**SOURCE PASSAGE**
· · ·

More than practicing responses, Chaos Monkey and Failure Injection Testing allow us to verify that we don't have unexpected hard dependencies. Sometimes you find out that your service can't start if another one becomes latent, in which case you can plan for it by adding redundancy/extra capacity, fallbacks or working in degraded mode.

kuschku 10 years ago | | |

I remember in 2013 a full-day outage of Google.

tbrock 10 years ago | |

It's "simian army". A simbian army is like a herd of dildos to sit on. I doubt that would have helped github's services recover faster.

MatekCopatek 10 years ago | | |

You're thinking of sybian army.

I'm really tempted to continue with "a simbian army is actually" but this isn't Reddit so end of comment thread.

onetwotree 10 years ago |

Every time I read about a massive systems failure, I think of Jurassic Park and am mildly grateful that the velociraptor padock wasn't depending on the systems operation.

chris_wot 10 years ago | |

I think you'll find they were.

mattdeboard 10 years ago | |

Well as long as you're not Samuel L. Jackson in that scenario you should be fine. Ish.

onetwotree 10 years ago | | |

Samuel L. Jackson taught me everything I know about ethics in software engineering.

Including the principle that if your software breaks, you're the on who has to go get savaged by velociraptors to fix it.

mjevans 10 years ago |

This just shows how difficult it is to avoid hidden dependencies without a complete, cleanly isolated, testing environment of sufficient scale to replicate production operations and do strange system fault scenarios somewhere that won't kill production.

imbriaco 10 years ago | |

It turns out that it's even hard then. Complex systems, by their very nature, fail in unexpected and unpredictable ways. If that weren't bad enough, hindsight bias makes it way too easy for us to look back with perfect knowledge and opine "That was so obvious, how could they have missed such a rudimentary issue?"

If only things were that easy.

ssmoot 10 years ago | | |

I'm not sure what part of servers failing to POST is especially complex or related to distributed computing.

For all the fawning over being provided technical details, this article was pretty light on them.

I don't think Github going down for a couple hours is that big of a deal TBH. But it does seem to expose a few really basic failings in their DR planning IMO.

· · ·

**WHAT YOU WILL DO**
Decide whether each statement agrees with the forum thread, answering yes or no and quoting the deciding words: (a) Chaos Monkey and Failure Injection Testing help check for unexpected hard dependencies. (b) One commenter calls GitHub going down for a couple of hours a very big deal. (c) One commenter says hindsight bias makes it easy to look back with perfect knowledge. The lines after the forum thread play no part here.

**SUPPLIED INFORMATION**

· · ·

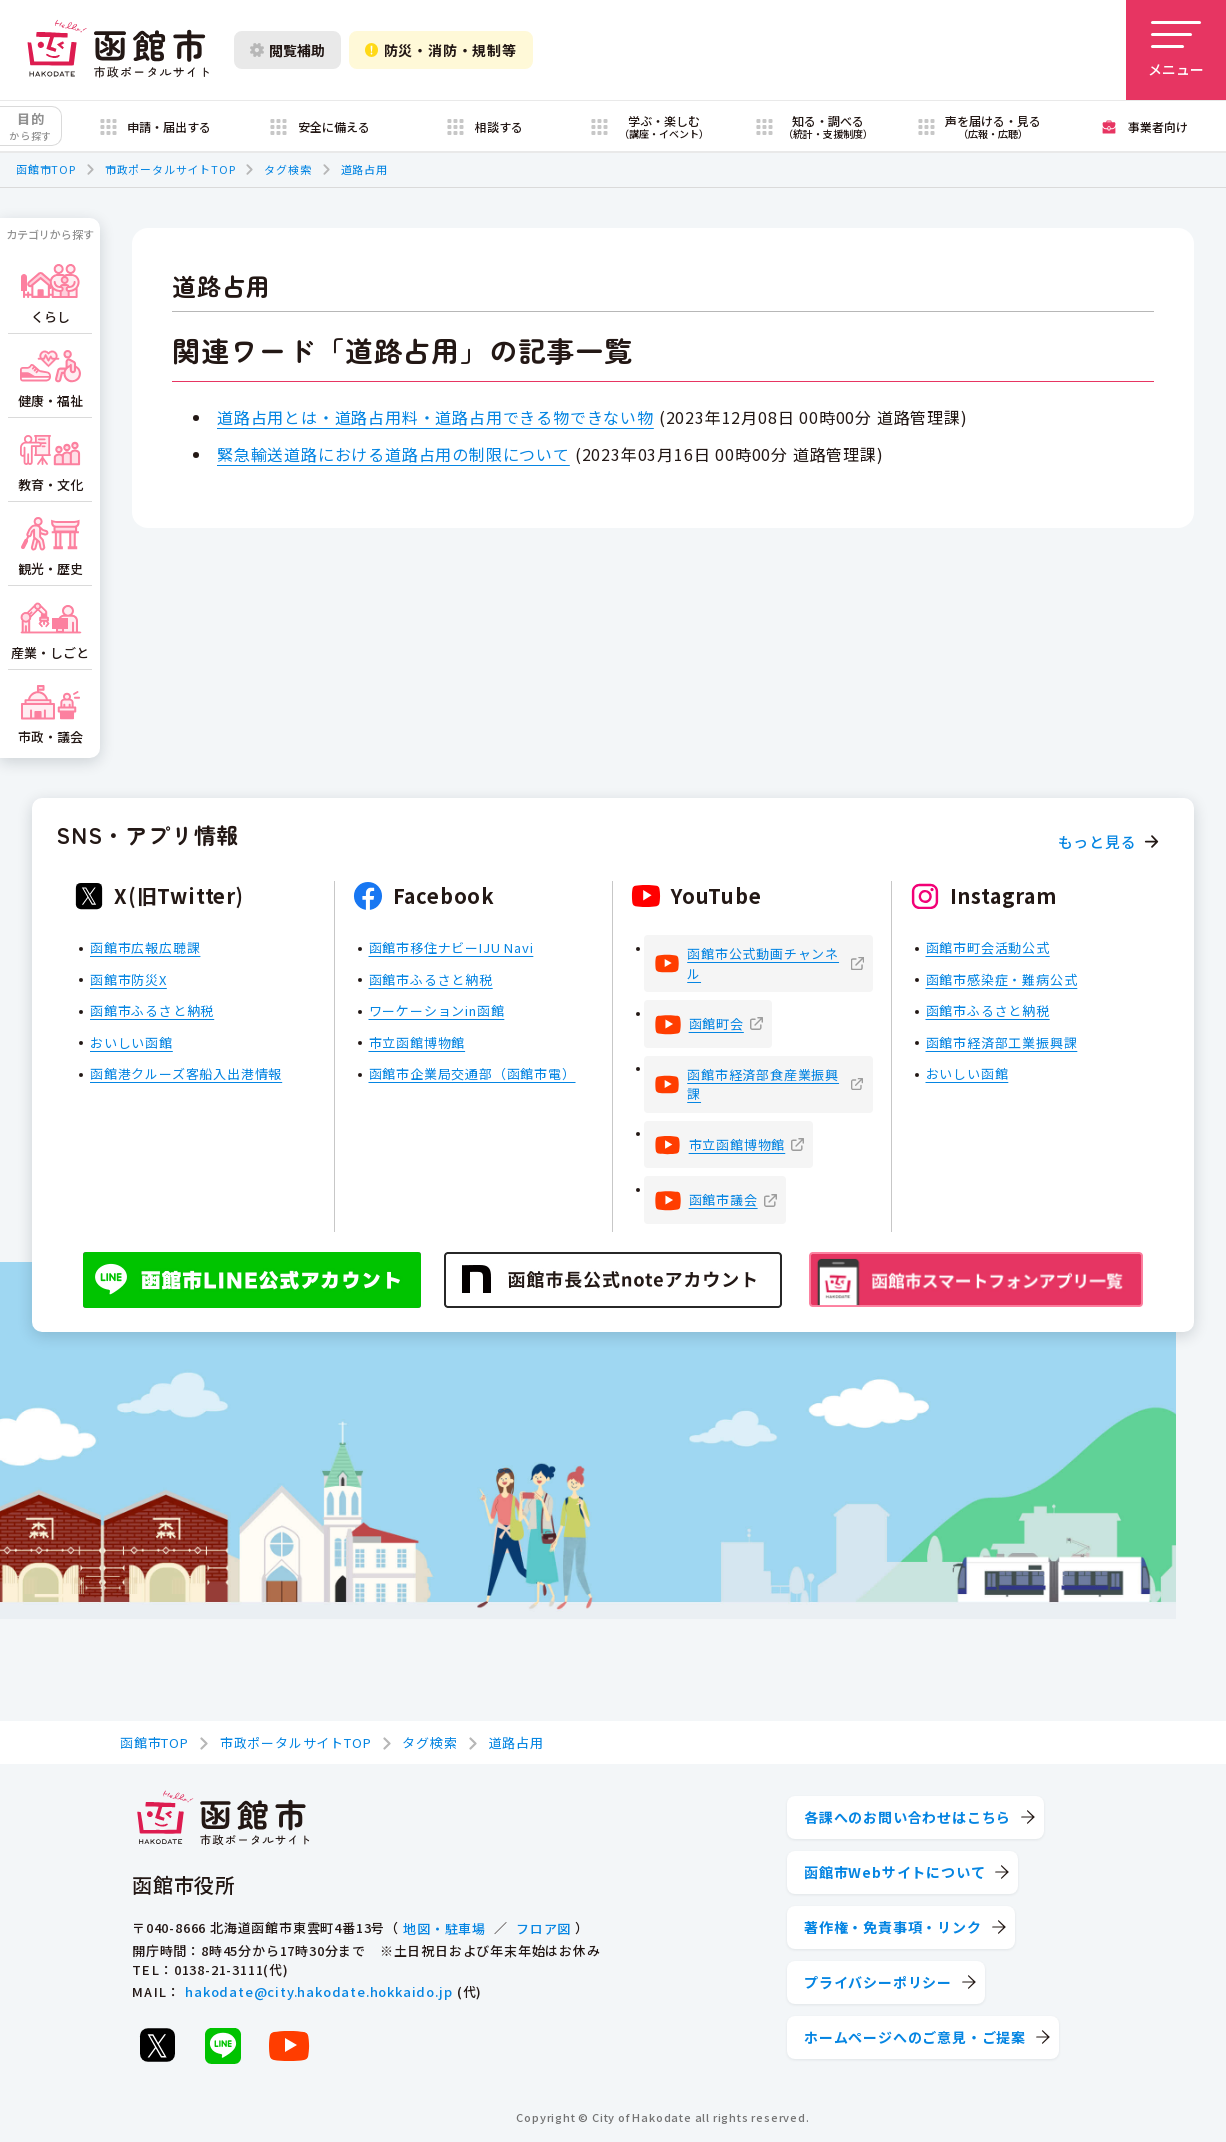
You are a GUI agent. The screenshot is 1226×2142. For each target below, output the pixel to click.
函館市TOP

· · ·

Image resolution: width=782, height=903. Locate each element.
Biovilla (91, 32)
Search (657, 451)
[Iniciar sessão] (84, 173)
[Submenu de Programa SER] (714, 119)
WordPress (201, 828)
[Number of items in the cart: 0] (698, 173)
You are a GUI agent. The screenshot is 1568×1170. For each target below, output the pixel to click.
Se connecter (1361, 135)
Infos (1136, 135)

· · ·

**SOLUTION**
(a) Yes: "Chaos Monkey and Failure Injection Testing allow us to verify that we don't have unexpected hard dependencies."
(b) No: "I don't think Github going down for a couple hours is that big of a deal TBH."
(c) Yes: "hindsight bias makes it way too easy for us to look back with perfect knowledge"